*** Given passage ***
# A.C. compressor replacement



## billyd1987 (Dec 17, 2010)

Hey,

I have a 2006 GTO, I bought it brand new back in April of 2007 with like 200 miles on it, now at about 46,000 miles the ac compressor just went out. I was quoted 1,800 dollars for a full ac repair since it is now 10,000 out of warrenty. I have done an ac condensor and compressor/dryer replacement on my fiancee's escort Zx2 lol. I'm sure I can replace mine for way cheaper then 1,800 only problem is with hers I had the repair book. And all the local auto parts stores do not carry nor can get a repair catalog for the goat. Does anyone know where I can get one or at least have the detail of an ac compressor/ condensor repair. I tried googleing it but a lot ask for money up front and I don't want to pay unless I know its what I need. I would just feel more comfortable with a step by step guide for where exactly everything is on the GTO. If anyone knows where I can find one could you please let me know...thank you it would be appreciated. Before spring preferable lol Florida sucks that time of year with no AC.

Thanks,

Billy.


----------



## jpalamar (Jul 22, 2008)

You can buy the GM book for like $150 from GM Parts House.

$1800 estimate? I hope thats for a while new system including lines and everything.


----------



## billyd1987 (Dec 17, 2010)
*** End of Given passage ***
Problem A.
From the forum thread about replacing the GTO's AC compressor, write out the passage that begins at the words "## jpalamar (Jul" and ends after the words "lines and everything.".
*** Material provided ***
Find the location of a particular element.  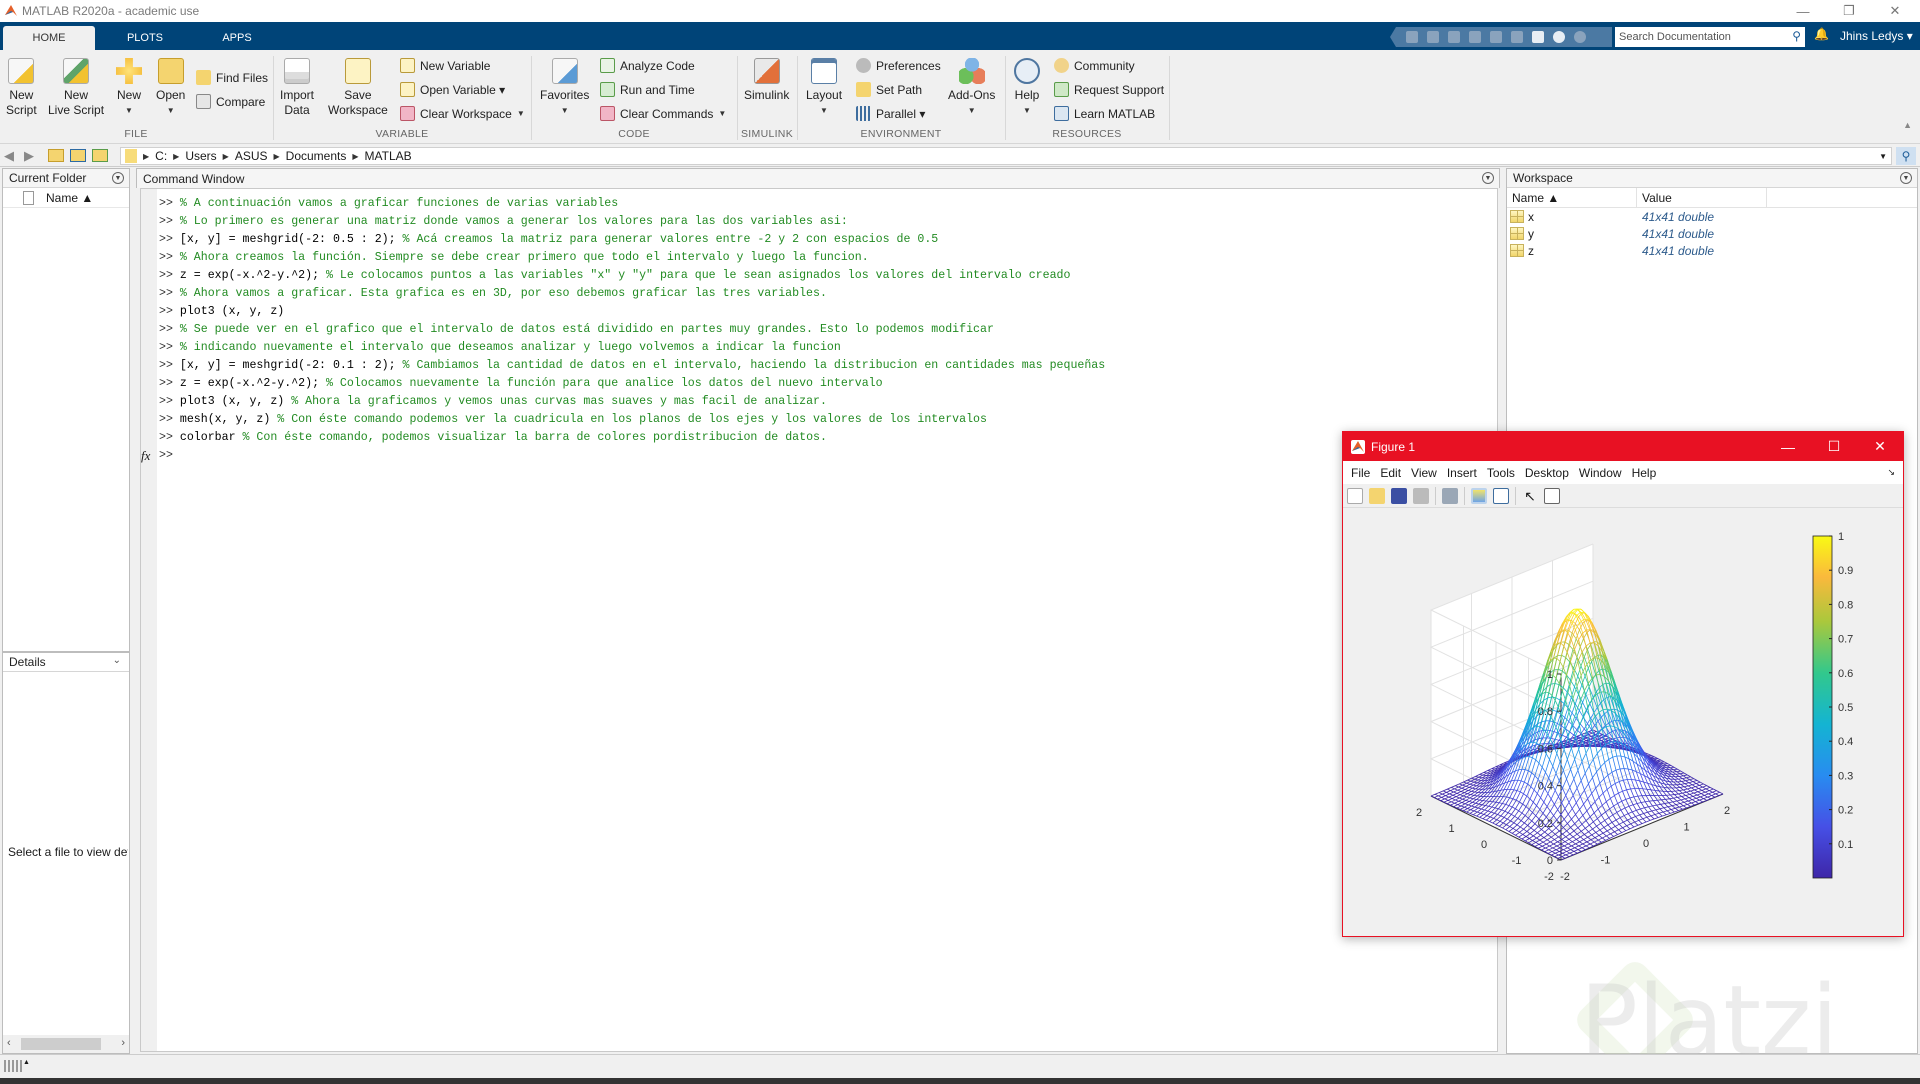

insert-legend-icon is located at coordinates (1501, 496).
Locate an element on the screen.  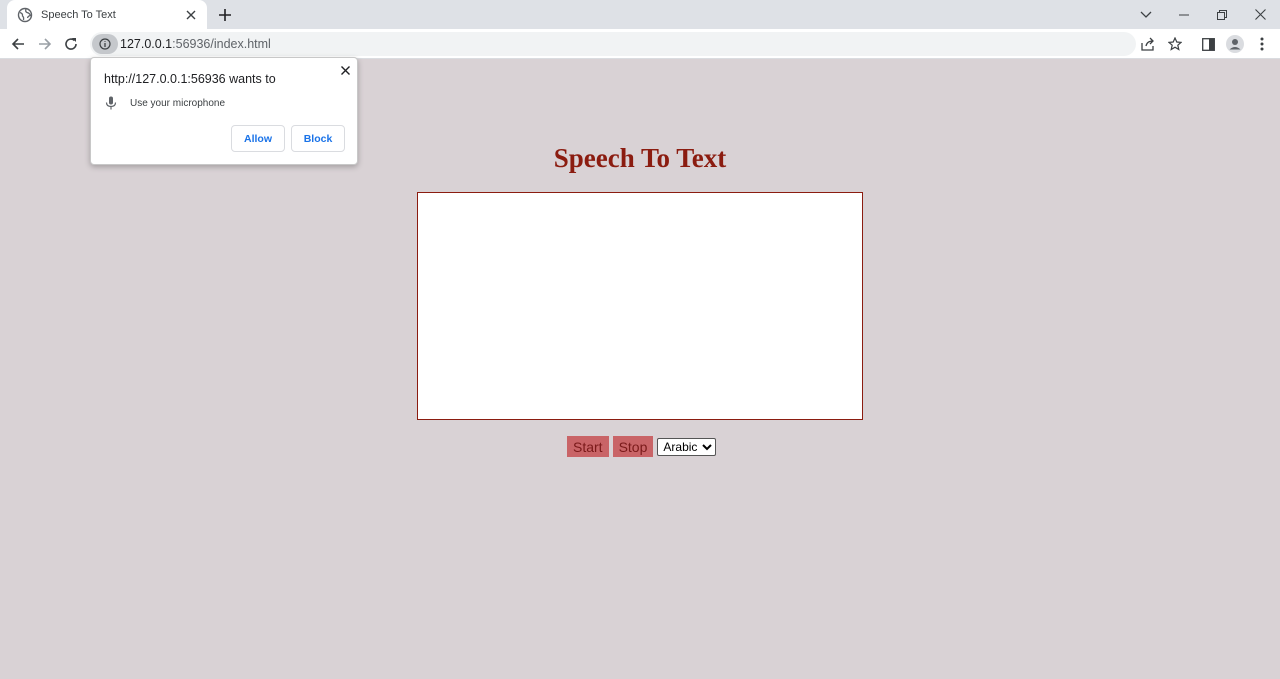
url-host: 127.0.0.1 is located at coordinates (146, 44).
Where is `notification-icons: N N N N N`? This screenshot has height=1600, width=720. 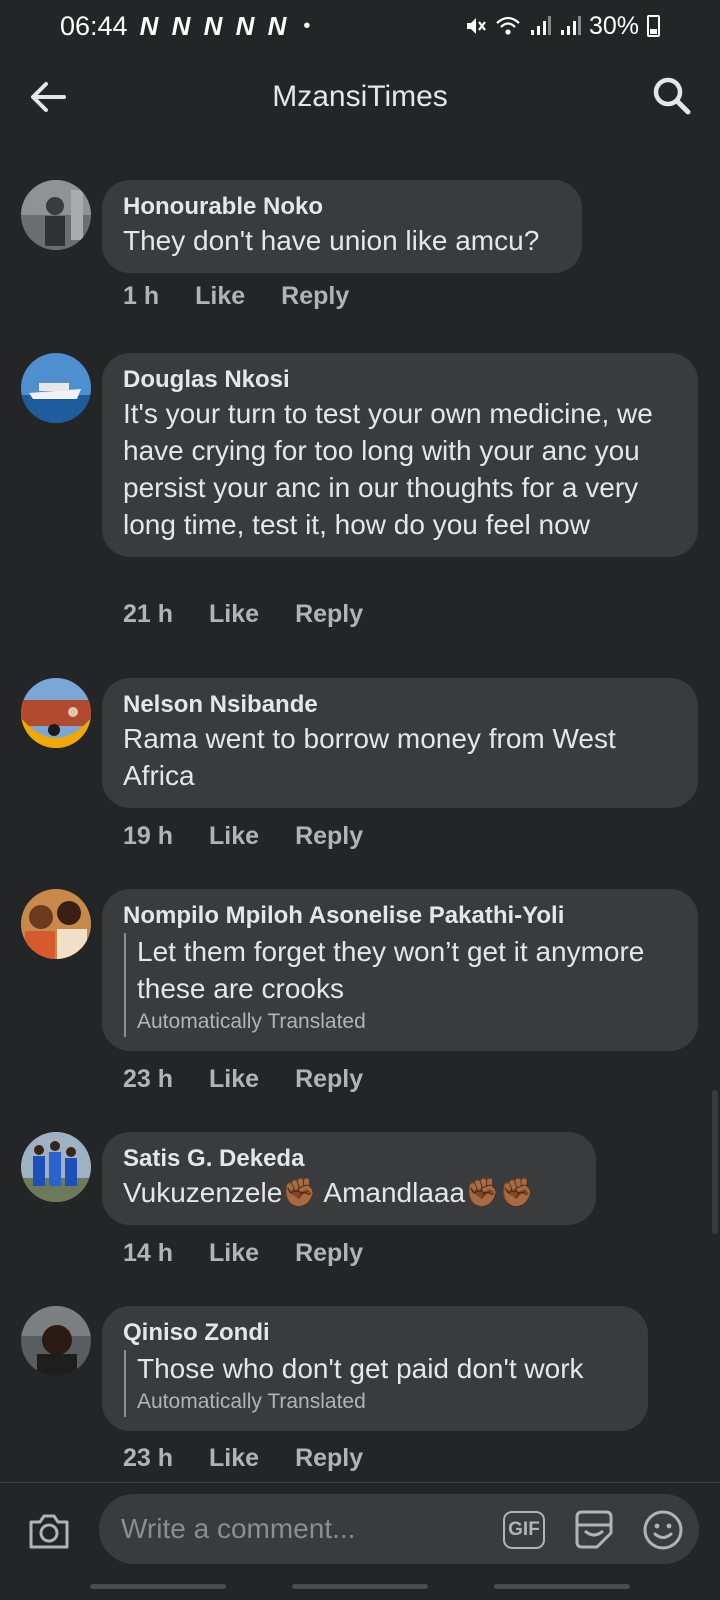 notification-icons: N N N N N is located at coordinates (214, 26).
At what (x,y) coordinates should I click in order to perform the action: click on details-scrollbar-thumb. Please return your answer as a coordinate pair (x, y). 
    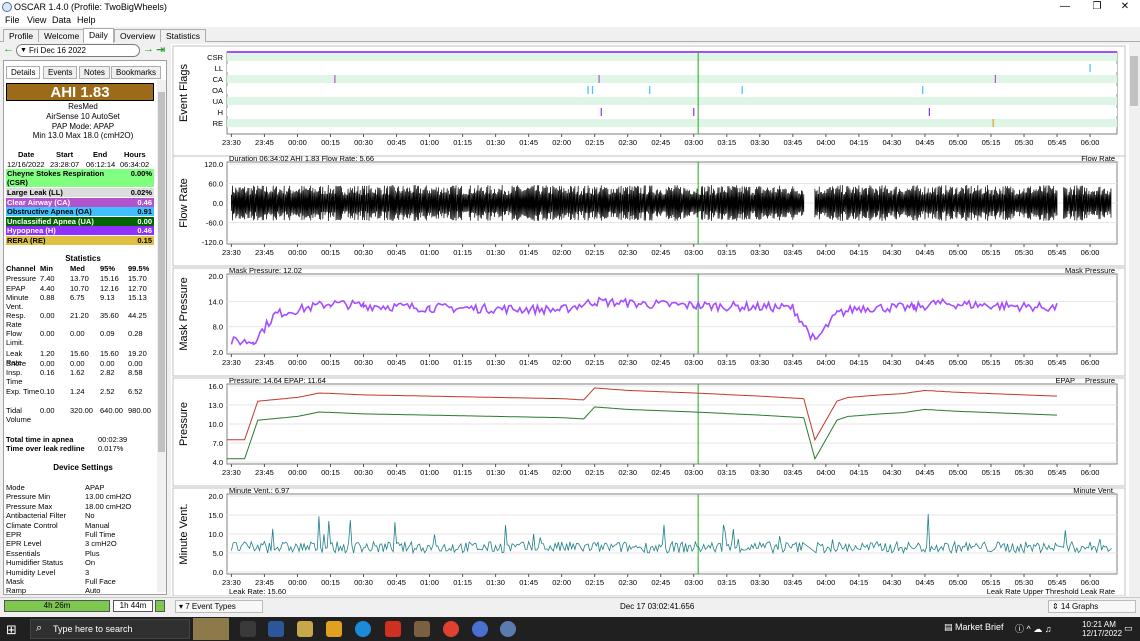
*** End of Material provided ***
Problem B.
Pull out the lines of the data excerpts verbatim, starting at the first row and ending after the line that contains "url-host: 127.0.0.1 is". Leave out the pictures.

Task answer A.
## jpalamar (Jul 22, 2008)

You can buy the GM book for like $150 from GM Parts House.

$1800 estimate? I hope thats for a while new system including lines and everything.

Task answer B.
Find the location of a particular element.  

insert-legend-icon is located at coordinates (1501, 496).
Locate an element on the screen.  
url-host: 127.0.0.1 is located at coordinates (146, 44).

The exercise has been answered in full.